戦略は大きいほうから順に回文数を探し、因子を探していくというもの。ごく普通のもの。

split_at(N, [Lcar | Lcdr], [Lcar | F], R) :-
        N > 0, N1 is N - 1, split_at(N1, Lcdr, F, R), !.
split_at(_, [], [], []).
split_at(0, L, [], L).

% 回文数の判別
is_palindrome_number(N) :-
        number_chars(N, Chars),
        length(Chars, Length),
        (Length =:= 1 -> true;
        Middle =  Length // 2,
        split_at(Middle, Chars, Left, Right),
        reverse(Left, LeftSide),
        (Length mod 2 =:= 0 ->
         RightSide = Right;
         split_at(1, Right, _, RightSide)),
        LeftSide = RightSide).

% ゾロ目の数を作る
make_repdigit(Base, Length, Result) :- make_repdigit_sub(Base, Length, Result, 0).
make_repdigit_sub(_, 0, Acc, Acc) :- !.
make_repdigit_sub(Base, Length, Result, Acc) :-
        Length > 0,
        Len1 is Length - 1,
        AccNext is Acc * 10 + Base,
        make_repdigit_sub(Base, Len1, Result, AccNext).

% 数字の桁数
number_length(Number, Length) :- number_atom(Number, A), atom_length(A, Length).

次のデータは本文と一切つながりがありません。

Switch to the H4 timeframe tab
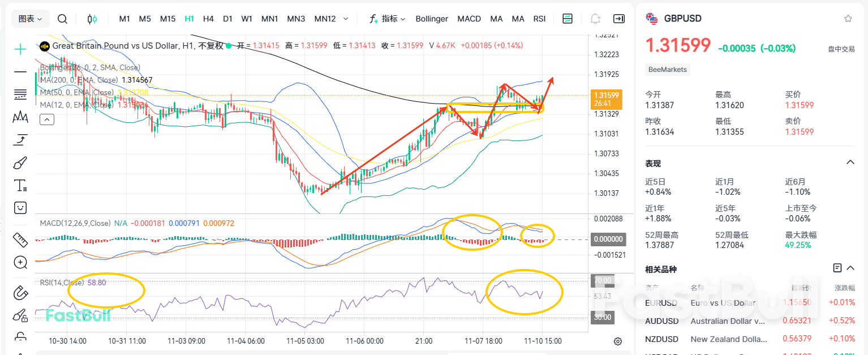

% Nが二つのLength桁の積で表せる可能性を持つか
have_factor_possibility(N, Length) :-
        N > 0,
        Len is Length - 1, make_repdigit(9,Len, Digit),
        N > Digit * Digit.

% N以下の回文数のうちProductLength桁の二つの数の積で表せる最大のものを返す
find_largest_palindrome_factor(N, ProductLength, Result) :-
        have_factor_possibility(N, ProductLength),
        (is_palindrome_number(N) -> search_factor(N, ProductLength, Result));
        N1 is N - 1,
        find_largest_palindrome_factor(N1, ProductLength, Result).
% 総当たりで探す
search_factor(N, ProductLength, Result) :-
        make_repdigit(9, ProductLength, Digit),
        search_factor_sub(N, ProductLenght, Digit,Result).
search_factor_sub(N, ProductLength, Digit, Result) :-
        number_length(Digit, ProductLength),
        D1 is Digit - 1,
        ((N mod Digit =:= 0, Rem is N // Digit, number_length(Rem, ProductLength)) ->
         Result = [N, Digit, Rem];
         search_factor_sub(N, ProductLength, D1, Result)).

problem4(Result) :- find_largest_palindrome_factor(1000000, 3, Result).